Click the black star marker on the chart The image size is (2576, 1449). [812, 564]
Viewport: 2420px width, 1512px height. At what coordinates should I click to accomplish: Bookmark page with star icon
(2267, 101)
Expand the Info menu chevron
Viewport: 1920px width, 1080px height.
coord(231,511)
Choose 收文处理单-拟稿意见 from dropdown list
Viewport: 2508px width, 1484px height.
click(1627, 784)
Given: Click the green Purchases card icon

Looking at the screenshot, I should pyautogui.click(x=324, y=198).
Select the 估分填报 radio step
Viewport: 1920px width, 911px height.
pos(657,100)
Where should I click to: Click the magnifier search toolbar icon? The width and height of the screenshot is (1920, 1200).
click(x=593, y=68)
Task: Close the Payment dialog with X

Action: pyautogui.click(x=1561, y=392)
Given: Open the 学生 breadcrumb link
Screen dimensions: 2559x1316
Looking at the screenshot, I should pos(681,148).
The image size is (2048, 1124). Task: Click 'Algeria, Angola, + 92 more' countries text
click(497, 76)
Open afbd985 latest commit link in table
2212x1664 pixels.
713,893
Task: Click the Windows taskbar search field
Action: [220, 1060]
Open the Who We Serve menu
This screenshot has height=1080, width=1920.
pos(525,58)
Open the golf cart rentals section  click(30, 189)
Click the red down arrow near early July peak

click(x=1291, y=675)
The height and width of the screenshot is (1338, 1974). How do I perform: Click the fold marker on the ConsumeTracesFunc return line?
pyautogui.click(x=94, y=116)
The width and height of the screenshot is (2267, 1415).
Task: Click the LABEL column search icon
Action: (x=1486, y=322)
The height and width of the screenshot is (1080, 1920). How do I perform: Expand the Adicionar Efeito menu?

——

§ Task to complete: Quote, without any change, each line from the one that contains "Viewport: 1920px width, 911px height." through the end of the material.

§ The completed task:
Viewport: 1920px width, 911px height.
pos(657,100)
Where should I click to: Click the magnifier search toolbar icon? The width and height of the screenshot is (1920, 1200).
click(x=593, y=68)
Task: Close the Payment dialog with X

Action: pyautogui.click(x=1561, y=392)
Given: Open the 学生 breadcrumb link
Screen dimensions: 2559x1316
Looking at the screenshot, I should pos(681,148).
The image size is (2048, 1124). Task: Click 'Algeria, Angola, + 92 more' countries text
click(497, 76)
Open afbd985 latest commit link in table
2212x1664 pixels.
713,893
Task: Click the Windows taskbar search field
Action: [220, 1060]
Open the Who We Serve menu
This screenshot has height=1080, width=1920.
pos(525,58)
Open the golf cart rentals section  click(30, 189)
Click the red down arrow near early July peak

click(x=1291, y=675)
The height and width of the screenshot is (1338, 1974). How do I perform: Click the fold marker on the ConsumeTracesFunc return line?
pyautogui.click(x=94, y=116)
The width and height of the screenshot is (2267, 1415).
Task: Click the LABEL column search icon
Action: (x=1486, y=322)
The height and width of the screenshot is (1080, 1920). How do I perform: Expand the Adicionar Efeito menu?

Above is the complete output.